▸ SÉRIE D'EXERCICES
(1) Répondez à ces questions sur l'extrait consacré au mythe de la paysannerie suisse :
(a) À quelle période l'apparition de ce mythe est-elle située ?
(b) Quelle œuvre est présentée comme l'exemple le plus emblématique, de quel auteur est-elle et en quelle année est-elle sortie ?
(c) En quelle année l'État fédéraliste a-t-il été formé ?
(2) Poursuivez le texte sur le mythe de la paysannerie suisse à partir de sa dernière phrase.

▸ EXTRAIT
****************

L’apparition d’un mythe de la paysannerie suisse est à situer au milieu du 18ème siècle. La figure du paysan de montagne sera idéalisée, idyllisée, voire héroïsée par les mouvements d’auteurs-voyageurs appartenant à la bourgeoisie éduquée européenne et suisse partie sur les traces de la liberté. L’exemple le plus emblématique et qui aura le plus d’impact est certainement la pièce de théâtre de Friedrich Schiller « Guillaume Tell », sortie en 1804. Celle-ci présente une paysannerie suisse vivant dans un cadre idyllique et mue par une volonté quasi-instinctive de liberté.

L’utilisation politique de ce mythe interviendra dans un deuxième temps avec l’émergence de la construction nationale au 19ème siècle et particulièrement après la formation de l’État fédéraliste en 1848 – la guerre du Sonderbund de 1847 se situant à l’apothéose des conflits rongeant le pays.

****************

▸ DOCUMENTS FOURNIS
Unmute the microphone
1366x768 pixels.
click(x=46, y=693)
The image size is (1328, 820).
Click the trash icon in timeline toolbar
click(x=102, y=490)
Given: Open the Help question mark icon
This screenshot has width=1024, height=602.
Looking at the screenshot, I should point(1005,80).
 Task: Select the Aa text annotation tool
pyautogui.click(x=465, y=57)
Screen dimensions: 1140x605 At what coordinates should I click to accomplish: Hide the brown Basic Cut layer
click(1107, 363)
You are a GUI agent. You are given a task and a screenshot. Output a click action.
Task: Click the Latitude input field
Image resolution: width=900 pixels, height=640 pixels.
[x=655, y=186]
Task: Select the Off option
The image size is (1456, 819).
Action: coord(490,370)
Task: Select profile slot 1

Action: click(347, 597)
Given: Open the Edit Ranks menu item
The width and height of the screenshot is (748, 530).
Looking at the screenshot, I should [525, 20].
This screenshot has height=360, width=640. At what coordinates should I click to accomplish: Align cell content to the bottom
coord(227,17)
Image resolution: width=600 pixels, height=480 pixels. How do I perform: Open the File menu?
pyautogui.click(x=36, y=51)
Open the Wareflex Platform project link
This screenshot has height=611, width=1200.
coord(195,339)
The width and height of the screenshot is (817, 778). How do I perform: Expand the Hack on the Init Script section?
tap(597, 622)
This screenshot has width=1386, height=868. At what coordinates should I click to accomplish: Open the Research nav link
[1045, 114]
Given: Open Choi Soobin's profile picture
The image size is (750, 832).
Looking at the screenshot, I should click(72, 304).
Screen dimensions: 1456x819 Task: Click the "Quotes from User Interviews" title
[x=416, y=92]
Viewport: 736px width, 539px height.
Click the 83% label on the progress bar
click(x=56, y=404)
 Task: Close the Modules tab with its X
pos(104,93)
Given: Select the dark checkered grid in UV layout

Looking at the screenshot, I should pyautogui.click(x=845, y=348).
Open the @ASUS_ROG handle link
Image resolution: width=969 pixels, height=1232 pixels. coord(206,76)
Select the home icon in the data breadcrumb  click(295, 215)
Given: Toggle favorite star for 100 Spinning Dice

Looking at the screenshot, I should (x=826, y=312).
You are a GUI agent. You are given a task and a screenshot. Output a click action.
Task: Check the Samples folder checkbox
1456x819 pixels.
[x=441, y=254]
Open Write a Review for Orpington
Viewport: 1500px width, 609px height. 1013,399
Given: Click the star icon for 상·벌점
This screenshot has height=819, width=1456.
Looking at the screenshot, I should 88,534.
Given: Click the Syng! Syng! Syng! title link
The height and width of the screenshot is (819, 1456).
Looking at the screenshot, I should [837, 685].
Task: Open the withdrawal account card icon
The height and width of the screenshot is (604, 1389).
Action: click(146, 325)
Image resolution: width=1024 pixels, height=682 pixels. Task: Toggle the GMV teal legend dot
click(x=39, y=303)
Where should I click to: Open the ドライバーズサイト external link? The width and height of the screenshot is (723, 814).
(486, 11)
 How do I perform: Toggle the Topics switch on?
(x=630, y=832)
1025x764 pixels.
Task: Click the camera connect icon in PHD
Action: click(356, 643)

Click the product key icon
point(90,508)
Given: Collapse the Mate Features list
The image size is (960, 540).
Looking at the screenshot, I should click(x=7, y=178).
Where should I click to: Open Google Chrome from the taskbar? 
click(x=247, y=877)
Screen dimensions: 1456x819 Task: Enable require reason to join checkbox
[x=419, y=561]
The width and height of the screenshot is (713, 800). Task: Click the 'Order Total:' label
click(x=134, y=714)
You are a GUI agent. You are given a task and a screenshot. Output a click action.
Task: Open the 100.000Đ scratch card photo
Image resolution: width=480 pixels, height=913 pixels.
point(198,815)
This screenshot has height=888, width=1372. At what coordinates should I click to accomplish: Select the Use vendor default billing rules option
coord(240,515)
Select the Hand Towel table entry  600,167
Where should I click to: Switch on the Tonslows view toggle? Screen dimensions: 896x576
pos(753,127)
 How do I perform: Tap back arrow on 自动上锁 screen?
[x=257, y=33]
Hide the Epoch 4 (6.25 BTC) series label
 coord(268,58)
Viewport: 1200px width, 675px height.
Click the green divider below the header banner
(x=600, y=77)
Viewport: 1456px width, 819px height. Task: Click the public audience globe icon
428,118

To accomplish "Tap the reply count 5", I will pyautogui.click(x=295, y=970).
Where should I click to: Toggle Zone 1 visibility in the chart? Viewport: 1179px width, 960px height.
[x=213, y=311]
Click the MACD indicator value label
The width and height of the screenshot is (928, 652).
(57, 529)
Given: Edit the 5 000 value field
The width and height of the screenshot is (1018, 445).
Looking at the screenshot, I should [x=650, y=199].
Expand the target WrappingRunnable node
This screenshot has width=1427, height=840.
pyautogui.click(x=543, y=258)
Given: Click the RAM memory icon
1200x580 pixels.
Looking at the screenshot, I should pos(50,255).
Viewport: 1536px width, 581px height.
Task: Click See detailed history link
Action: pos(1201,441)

****************

▸ CORRIGÉ DES EXERCICES
(1)
(a) Au milieu du 18e siècle.
(b) La pièce de théâtre « Guillaume Tell », de Friedrich Schiller, sortie en 1804.
(c) En 1848.

(2)
Le mythe de la paysannerie façonne une identité collective

Il sera instrumentalisé par les élites politiques pour façonner une identité collective unissant toute la Suisse et garantissant, par là-même, une certaine stabilité politique. Par la suite, l’Union Suisse des Paysans – fondée à la fin du 19ème siècle – sous l’impulsion de son charismatique dirigeant, Ernst Laur, s’appuiera à son tour sur le mythe de la paysannerie, faisant de cette dernière le fondement indispensable de la Confédération, le dénominateur commun de la culture suisse.

Le paysan et la paysanne seront ainsi représentés comme les porteurs des valeurs, traditions et bonnes mœurs suisses. Répondant à un impératif d’unification de la Suisse et de la paysannerie mais également d’exclusion des mouvements socialistes et ouvriers, l’instrumentalisation du mythe de la paysannerie au service de la « Bauernstaatsideologie » sera à nouveau fortement d’actualité lors des deux conflits mondiaux, faisant, cette fois-ci, du paysan et de la paysanne les sauveurs et sauveuses de la Nation.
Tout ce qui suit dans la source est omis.